Even near the end of his decades-long career as the head coach of the men's basketball team at the University of Toronto, John McManus was in better shape than his players and that was in his 60s.

"We shared a locker area and many times, we'd be finishing practice and he'd be in the washroom area doing chin-ups on the handle across the stalls," laughed Doug Fox, athletic director at Humber College, who played under McManus from 1974 to 1979.

The fitness fanatic, who coached the Varsity Blues for 29 years between 1954 and 1983, never stopped working out, even up until his death Wednesday after his second battle with cancer in two years. McManus was 88.

Over his lengthy career in Toronto, McManus amassed a 172-152 regular season record, but coached more than 600 games in total. His only title came in 1958 when he led the squad to victory in the Wilson Cup, Ontario's championship game.

He was known at the university, not only for being the longest-serving coach he was also the football assistant for 24 years but for his physical prowess, as well. He was the definition of a gym rat, playing and coaching every sport possible. He almost became a professional baseball player, but World War II began. Before he started at the U of T, he coached every single team at Acadia University in Wolfville, N.S.

"Even when he was sick in the hospital, I'd walk in and there he'd be leaning on the end of his bed, on the railing, doing push-ups on it," said his daughter, Katherine McManus-Browne, who studied physical education at U of T. "Even at 88, he was still working out twice a day."

His coaching wisdom has been passed on to hundreds of players over the years.

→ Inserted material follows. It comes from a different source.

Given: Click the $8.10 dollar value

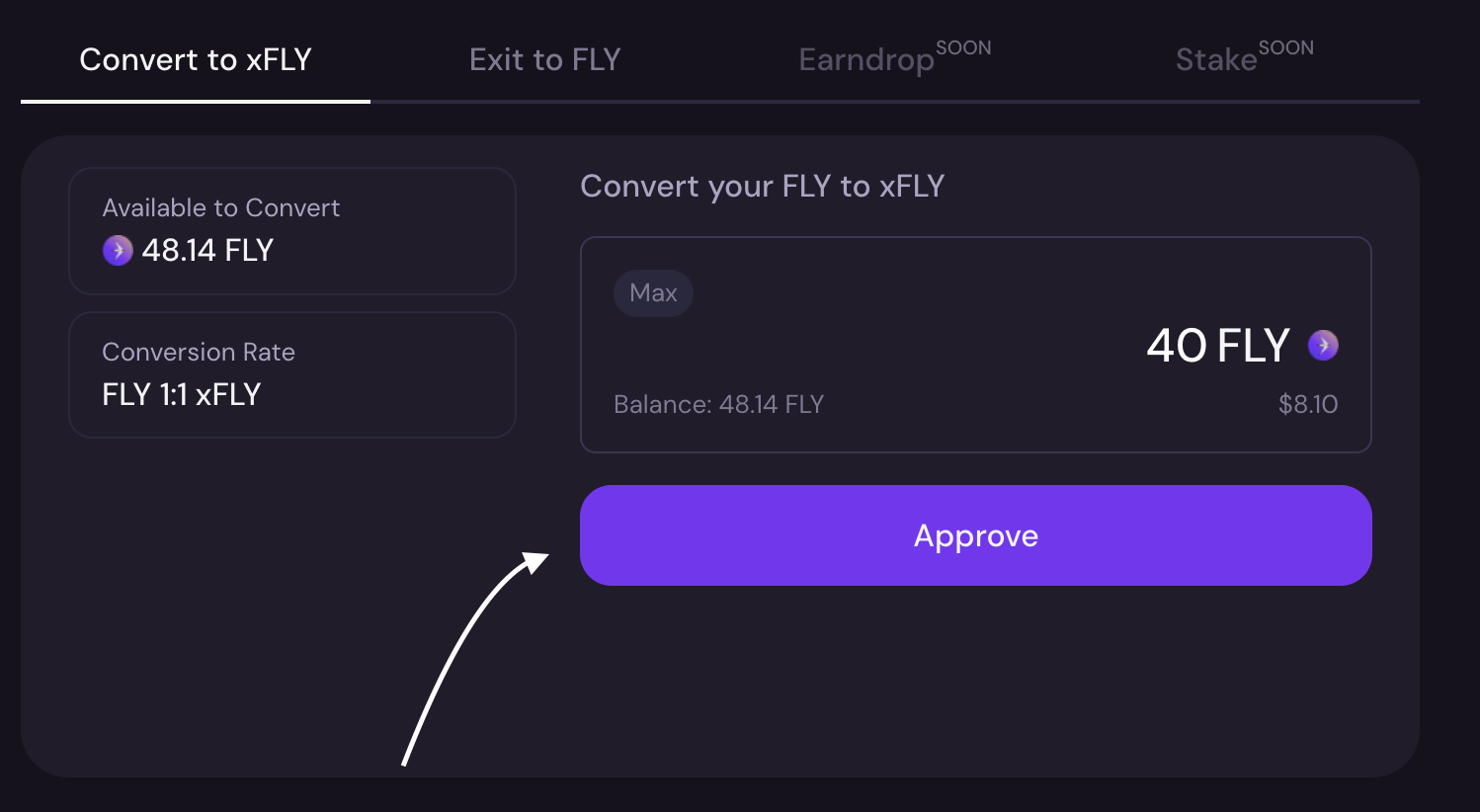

"He helped me with my free-throw shooting," said Mike Katz, who has been the head coach of the basketball team for the past three years and played for McManus between 1968-1971. "He wanted you to place your hands across the seams of the basketball. It's something that I still do with my kids today."

McManus's career netted him an award upon his retirement in 1983 for being "a retired coach who exemplified the highest ideals and qualities of sportsmanship and service."

Fittingly, it was the inaugural award and named after him.

There was no funeral or service, as per his wishes, but like the sign-off on his letters, he had a quick final message: "Get in shape and keep fit."